▶ Exercise goal:
When you reach the records below, output each one exactly.

▶ Material provided:

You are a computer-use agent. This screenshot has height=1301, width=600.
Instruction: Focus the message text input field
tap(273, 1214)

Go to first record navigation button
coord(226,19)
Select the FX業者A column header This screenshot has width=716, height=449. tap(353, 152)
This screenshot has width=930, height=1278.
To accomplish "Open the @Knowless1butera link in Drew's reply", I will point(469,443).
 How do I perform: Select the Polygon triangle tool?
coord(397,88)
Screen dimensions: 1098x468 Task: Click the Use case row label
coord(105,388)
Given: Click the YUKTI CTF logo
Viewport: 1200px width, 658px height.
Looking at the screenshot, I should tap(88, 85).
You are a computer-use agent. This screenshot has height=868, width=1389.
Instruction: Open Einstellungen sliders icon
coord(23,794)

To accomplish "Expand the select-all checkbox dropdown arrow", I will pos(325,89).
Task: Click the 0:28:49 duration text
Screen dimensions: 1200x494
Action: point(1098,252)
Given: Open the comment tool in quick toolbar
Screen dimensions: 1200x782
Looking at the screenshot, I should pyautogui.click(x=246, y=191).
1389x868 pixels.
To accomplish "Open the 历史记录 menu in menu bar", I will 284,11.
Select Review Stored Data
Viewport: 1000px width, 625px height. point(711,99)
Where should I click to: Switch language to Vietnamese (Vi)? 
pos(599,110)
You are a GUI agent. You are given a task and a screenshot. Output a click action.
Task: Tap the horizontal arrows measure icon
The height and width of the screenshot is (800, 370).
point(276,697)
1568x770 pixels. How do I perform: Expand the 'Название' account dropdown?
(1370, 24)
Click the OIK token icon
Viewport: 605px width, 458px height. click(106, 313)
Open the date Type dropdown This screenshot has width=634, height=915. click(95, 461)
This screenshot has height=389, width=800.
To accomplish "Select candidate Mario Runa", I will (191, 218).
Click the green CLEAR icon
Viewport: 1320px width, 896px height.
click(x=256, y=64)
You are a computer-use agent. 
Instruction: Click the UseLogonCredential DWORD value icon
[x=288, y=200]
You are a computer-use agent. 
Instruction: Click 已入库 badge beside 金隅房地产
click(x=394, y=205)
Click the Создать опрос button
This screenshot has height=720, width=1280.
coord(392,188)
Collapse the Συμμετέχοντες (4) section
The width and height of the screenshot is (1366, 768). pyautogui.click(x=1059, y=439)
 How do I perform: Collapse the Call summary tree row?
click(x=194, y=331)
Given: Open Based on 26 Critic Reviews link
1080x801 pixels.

▶ Result below:
You are a computer-use agent. This screenshot has height=1301, width=600.
Instruction: Focus the message text input field
tap(273, 1214)

Go to first record navigation button
coord(226,19)
Select the FX業者A column header This screenshot has width=716, height=449. tap(353, 152)
This screenshot has width=930, height=1278.
To accomplish "Open the @Knowless1butera link in Drew's reply", I will point(469,443).
 How do I perform: Select the Polygon triangle tool?
coord(397,88)
Screen dimensions: 1098x468 Task: Click the Use case row label
coord(105,388)
Given: Click the YUKTI CTF logo
Viewport: 1200px width, 658px height.
Looking at the screenshot, I should tap(88, 85).
You are a computer-use agent. This screenshot has height=868, width=1389.
Instruction: Open Einstellungen sliders icon
coord(23,794)

To accomplish "Expand the select-all checkbox dropdown arrow", I will pos(325,89).
Task: Click the 0:28:49 duration text
Screen dimensions: 1200x494
Action: point(1098,252)
Given: Open the comment tool in quick toolbar
Screen dimensions: 1200x782
Looking at the screenshot, I should pyautogui.click(x=246, y=191).
1389x868 pixels.
To accomplish "Open the 历史记录 menu in menu bar", I will 284,11.
Select Review Stored Data
Viewport: 1000px width, 625px height. point(711,99)
Where should I click to: Switch language to Vietnamese (Vi)? 
pos(599,110)
You are a GUI agent. You are given a task and a screenshot. Output a click action.
Task: Tap the horizontal arrows measure icon
The height and width of the screenshot is (800, 370).
point(276,697)
1568x770 pixels. How do I perform: Expand the 'Название' account dropdown?
(1370, 24)
Click the OIK token icon
Viewport: 605px width, 458px height. click(106, 313)
Open the date Type dropdown This screenshot has width=634, height=915. click(95, 461)
This screenshot has height=389, width=800.
To accomplish "Select candidate Mario Runa", I will (191, 218).
Click the green CLEAR icon
Viewport: 1320px width, 896px height.
click(x=256, y=64)
You are a computer-use agent. 
Instruction: Click the UseLogonCredential DWORD value icon
[x=288, y=200]
You are a computer-use agent. 
Instruction: Click 已入库 badge beside 金隅房地产
click(x=394, y=205)
Click the Создать опрос button
This screenshot has height=720, width=1280.
coord(392,188)
Collapse the Συμμετέχοντες (4) section
The width and height of the screenshot is (1366, 768). pyautogui.click(x=1059, y=439)
 How do I perform: Collapse the Call summary tree row?
click(x=194, y=331)
Given: Open Based on 26 Critic Reviews link
1080x801 pixels.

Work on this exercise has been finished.